OSM_PATH = "sample.osm"

NODES_PATH = "nodes1.csv"
NODE_TAGS_PATH = "nodes_tags1.csv"
WAYS_PATH = "ways1.csv"
WAY_NODES_PATH = "ways_nodes1.csv"
WAY_TAGS_PATH = "ways_tags1.csv"

LOWER_COLON = re.compile(r'^([a-z]|_)+:([a-z]|_)+')
PROBLEMCHARS = re.compile(r'[=\+/&<>;\'"\?%#$@\,\. \t\r\n]')

SCHEMA = schema.schema

# Make sure the fields order in the csvs matches the column order in the sql table schema
NODE_FIELDS = ['id', 'lat', 'lon', 'user', 'uid', 'version', 'changeset', 'timestamp']
NODE_TAGS_FIELDS = ['id', 'key', 'value', 'type']
WAY_FIELDS = ['id', 'user', 'uid', 'version', 'changeset', 'timestamp']
WAY_TAGS_FIELDS = ['id', 'key', 'value', 'type']
WAY_NODES_FIELDS = ['id', 'node_id', 'position']
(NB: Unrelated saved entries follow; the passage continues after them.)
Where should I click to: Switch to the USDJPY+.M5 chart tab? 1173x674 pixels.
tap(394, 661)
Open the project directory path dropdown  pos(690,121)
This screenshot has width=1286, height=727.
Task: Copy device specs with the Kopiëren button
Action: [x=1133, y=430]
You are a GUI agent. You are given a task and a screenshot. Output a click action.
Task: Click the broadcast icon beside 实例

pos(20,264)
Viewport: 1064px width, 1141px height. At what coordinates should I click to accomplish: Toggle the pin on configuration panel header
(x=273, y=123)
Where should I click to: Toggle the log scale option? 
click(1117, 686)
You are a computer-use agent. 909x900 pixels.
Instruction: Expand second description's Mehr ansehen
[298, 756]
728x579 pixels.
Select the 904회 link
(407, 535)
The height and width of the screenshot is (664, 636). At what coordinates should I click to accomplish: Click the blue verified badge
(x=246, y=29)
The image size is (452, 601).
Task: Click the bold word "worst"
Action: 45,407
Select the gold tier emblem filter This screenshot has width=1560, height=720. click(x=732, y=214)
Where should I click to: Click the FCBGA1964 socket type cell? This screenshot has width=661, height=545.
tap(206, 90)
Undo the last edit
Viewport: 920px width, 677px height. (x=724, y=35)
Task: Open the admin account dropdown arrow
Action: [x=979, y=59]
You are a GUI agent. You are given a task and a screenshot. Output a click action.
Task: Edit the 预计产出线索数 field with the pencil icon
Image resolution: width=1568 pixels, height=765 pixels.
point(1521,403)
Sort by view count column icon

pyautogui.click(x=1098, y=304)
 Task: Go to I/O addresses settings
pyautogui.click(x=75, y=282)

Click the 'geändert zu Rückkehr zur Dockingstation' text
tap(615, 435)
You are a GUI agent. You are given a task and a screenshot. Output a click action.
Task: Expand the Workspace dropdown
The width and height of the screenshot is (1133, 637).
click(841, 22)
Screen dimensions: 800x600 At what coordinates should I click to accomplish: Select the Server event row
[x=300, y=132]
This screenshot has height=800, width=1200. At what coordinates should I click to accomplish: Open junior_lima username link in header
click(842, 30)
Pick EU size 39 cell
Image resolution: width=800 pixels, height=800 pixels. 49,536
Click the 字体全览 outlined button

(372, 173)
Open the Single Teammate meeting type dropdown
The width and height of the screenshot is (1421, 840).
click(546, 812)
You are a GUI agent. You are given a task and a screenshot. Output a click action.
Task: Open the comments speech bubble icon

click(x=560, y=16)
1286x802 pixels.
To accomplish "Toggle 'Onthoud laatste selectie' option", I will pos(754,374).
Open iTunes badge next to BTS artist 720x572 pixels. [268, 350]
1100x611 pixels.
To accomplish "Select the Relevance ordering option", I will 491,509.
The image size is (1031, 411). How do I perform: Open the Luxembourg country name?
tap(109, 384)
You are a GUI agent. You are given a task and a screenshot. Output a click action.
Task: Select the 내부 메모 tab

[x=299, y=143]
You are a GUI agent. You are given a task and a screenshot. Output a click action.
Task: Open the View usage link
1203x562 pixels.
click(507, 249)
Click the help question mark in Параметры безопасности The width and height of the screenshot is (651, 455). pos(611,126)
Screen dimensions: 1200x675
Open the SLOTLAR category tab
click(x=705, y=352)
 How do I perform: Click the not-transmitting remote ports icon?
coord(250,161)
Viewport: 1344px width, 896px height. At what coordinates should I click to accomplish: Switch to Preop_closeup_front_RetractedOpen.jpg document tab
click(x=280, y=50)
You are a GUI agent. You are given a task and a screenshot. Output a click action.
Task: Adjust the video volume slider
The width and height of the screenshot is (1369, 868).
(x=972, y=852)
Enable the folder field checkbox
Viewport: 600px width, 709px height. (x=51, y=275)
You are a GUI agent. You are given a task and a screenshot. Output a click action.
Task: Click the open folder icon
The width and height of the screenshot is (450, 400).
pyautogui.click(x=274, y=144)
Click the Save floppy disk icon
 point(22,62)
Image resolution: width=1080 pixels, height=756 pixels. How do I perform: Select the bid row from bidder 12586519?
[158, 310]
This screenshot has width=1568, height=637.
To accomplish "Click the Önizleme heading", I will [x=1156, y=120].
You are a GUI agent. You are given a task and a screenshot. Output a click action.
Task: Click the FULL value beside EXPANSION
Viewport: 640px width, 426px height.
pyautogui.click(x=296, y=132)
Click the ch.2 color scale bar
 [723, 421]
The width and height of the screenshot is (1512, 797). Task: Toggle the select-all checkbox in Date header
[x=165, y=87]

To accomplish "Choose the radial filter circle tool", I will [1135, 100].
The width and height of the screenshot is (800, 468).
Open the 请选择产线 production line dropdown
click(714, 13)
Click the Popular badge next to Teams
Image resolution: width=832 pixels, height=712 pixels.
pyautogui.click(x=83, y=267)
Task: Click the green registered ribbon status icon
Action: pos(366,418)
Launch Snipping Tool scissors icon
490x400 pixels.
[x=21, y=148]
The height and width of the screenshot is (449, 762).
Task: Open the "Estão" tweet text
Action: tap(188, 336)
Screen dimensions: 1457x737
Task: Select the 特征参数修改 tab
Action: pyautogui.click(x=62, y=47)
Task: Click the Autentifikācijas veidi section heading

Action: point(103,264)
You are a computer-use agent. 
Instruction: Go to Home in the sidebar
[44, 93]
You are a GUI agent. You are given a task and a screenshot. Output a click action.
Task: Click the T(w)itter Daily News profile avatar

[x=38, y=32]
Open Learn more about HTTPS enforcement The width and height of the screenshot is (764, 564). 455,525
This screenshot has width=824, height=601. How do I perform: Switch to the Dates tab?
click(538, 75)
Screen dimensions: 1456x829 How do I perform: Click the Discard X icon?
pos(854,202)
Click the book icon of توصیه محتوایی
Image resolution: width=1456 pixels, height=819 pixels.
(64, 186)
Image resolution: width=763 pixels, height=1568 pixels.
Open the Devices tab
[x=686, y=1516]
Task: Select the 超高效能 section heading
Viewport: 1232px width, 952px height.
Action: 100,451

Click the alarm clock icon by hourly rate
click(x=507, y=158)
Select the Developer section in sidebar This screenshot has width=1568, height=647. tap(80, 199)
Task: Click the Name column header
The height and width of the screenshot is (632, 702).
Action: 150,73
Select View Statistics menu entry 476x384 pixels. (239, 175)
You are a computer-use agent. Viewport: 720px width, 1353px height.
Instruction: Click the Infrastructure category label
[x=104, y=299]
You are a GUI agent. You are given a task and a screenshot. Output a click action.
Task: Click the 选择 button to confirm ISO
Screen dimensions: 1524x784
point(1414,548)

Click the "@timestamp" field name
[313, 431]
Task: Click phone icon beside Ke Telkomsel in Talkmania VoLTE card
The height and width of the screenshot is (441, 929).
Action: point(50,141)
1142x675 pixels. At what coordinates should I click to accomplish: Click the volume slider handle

def shape_element(element, node_attr_fields=NODE_FIELDS, way_attr_fields=WAY_FIELDS,NODE_TAGS_FIELDS=NODE_TAGS_FIELDS,
                  problem_chars=PROBLEMCHARS, default_tag_type='regular'):
    """Clean and shape node or way XML element to Python dict"""

    node_attribs = {}
    way_attribs = {}
    way_nodes = []
    tags = []  # Handle secondary tags the same way for both node and way elements
    
    # YOUR CODE HERE
    if element.tag == 'node':
        for i in node_attr_fields:
            node_attribs[i]=element.attrib[i]
        
        for tag in element:
            nodes={}
            if problem_chars.match(tag.attrib['k']):
                pass
            elif LOWER_COLON.match(tag.attrib['k']):
                nodes['id']=element.attrib['id']
                nodes['key']=tag.attrib['k'].split(":",1)[1]
                nodes['type']=tag.attrib['k'].split(":",1)[0]
                nodes['value']=tag.attrib['v']
            else:
                nodes['id']=element.attrib['id']
                nodes['key']=tag.attrib['k']
                nodes['type']='regular'
                nodes['value']=tag.attrib['v']
            tags.append(nodes)
        
        return {'node': node_attribs, 'node_tags': tags}
    elif element.tag == 'way':
        for i in way_attr_fields:
            way_attribs[i]=element.attrib[i]
            position=0
        for child in element:
            way_n = {}
            way_t = {}
            if child.tag == "nd":
                if element.attrib["id"] not in way_nodes:
                    way_n["position"] = position
                    way_n["id"] = element.attrib["id"]
                    way_n["node_id"] = child.attrib["ref"]
                    way_nodes.append(way_n)
                    position += 1
                else:
                    way_n["position"] += 1
                    way_n["id"] = element.attrib["id"]
                    way_n["node_id"] = child.attrib["ref"]
                    way_nodes.append(way_n)
            elif child.tag == "tag":
                if PROBLEMCHARS.match(child.attrib["k"]):
                    pass
                elif LOWER_COLON.match(child.attrib["k"]):
                    way_t["type"] = child.attrib["k"].split(":",1)[0]
                    way_t["key"] = child.attrib["k"].split(":",1)[1]
                    way_t["id"] = element.attrib["id"]
                    way_t["value"] = child.attrib["v"]
                    tags.append(way_t)
                else:
                    way_t["type"] = "regular"
                    way_t["key"] = child.attrib["k"]
                    way_t["id"] = element.attrib["id"]
                    way_t["value"] = child.attrib["v"]
                    tags.append(way_t)
                    
        print way_nodes
        return {'way': way_attribs, 'way_nodes': way_nodes, 'way_tags': tags}


# ================================================== #
#               Helper Functions                     #
# ================================================== #
def get_element(osm_file, tags=('node', 'way', 'relation')):
    """Yield element if it is the right type of tag"""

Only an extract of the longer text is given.